Deprecating reload() ???

David MacQuigg dmq at
Tue Mar 16 12:48:49 CET 2004

On Tue, 16 Mar 2004 04:43:01 GMT, Carl Banks
<imbosol at aerojockey.invalid> wrote:

>What if one of your users does something like 'y = M1.x + 1'; then
>what are you going to do?

The goal is *not* to put the program into the state it "would have
been" had the changes in M1 been done earlier.  That is impossible.
We simply want to have all *direct* references to objects in M1 be
updated.  A direct reference, like 'y = M1.x', sets 'y' to the same
object as 'M1.x'  The 'y' in the above example points to a new object,
with an identity different than anything in the M1 module.  It should
not get updated.  

>It seems to me that your noble effort to make reload() completely
>foolproof is ultimately in vain: there's just too many opportunities
>for a module's variables to affect things far away.
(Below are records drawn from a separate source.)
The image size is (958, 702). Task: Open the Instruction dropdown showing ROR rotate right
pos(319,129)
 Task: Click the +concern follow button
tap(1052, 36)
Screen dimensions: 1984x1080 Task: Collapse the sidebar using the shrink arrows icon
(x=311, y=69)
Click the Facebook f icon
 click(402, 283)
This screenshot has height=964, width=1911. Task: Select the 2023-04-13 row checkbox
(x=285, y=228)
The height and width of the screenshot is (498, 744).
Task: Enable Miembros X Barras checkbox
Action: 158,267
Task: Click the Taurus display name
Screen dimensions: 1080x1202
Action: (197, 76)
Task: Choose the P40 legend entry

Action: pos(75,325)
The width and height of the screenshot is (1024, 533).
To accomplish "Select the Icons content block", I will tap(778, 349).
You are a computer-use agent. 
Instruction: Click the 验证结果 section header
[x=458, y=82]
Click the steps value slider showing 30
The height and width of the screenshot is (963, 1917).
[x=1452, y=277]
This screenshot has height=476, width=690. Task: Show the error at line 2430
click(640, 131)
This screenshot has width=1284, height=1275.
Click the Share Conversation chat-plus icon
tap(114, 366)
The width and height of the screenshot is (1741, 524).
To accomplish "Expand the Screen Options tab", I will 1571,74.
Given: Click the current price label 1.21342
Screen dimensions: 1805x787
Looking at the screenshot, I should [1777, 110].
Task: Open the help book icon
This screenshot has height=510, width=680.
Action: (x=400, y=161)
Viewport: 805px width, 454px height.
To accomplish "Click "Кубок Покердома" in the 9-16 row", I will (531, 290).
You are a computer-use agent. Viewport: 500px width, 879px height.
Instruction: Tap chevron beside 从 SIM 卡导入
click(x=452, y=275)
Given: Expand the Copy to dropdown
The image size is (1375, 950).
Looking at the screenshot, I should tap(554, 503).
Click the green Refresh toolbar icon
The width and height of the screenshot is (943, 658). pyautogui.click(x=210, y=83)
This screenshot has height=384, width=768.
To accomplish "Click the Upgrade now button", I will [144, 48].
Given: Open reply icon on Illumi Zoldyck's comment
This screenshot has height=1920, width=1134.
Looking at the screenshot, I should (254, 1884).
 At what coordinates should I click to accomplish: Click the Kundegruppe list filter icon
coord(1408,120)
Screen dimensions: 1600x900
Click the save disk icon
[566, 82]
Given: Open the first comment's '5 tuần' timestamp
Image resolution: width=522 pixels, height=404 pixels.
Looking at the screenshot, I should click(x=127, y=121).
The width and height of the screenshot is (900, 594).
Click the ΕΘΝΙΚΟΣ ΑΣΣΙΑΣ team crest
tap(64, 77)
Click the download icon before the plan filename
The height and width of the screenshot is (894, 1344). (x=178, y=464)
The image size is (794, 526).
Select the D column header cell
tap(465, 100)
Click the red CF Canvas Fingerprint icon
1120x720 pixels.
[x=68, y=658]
It all depends on your goals for reload().  To me, updating all direct
references is a worthy goal, would add a lot of utility, and is easy
to explain.  Going further than that, updating objects that are "only
one operation away from a direct reference" for example, gets into a
grey area where I see no clear line we can draw.  There might be some
benefit, but the cost in user confusion would be too great.  

Reload() will always be a function that needs to be used cautiously.
Changes in a running program can propagate in strange ways.  "Train
wreck" was the term another poster used.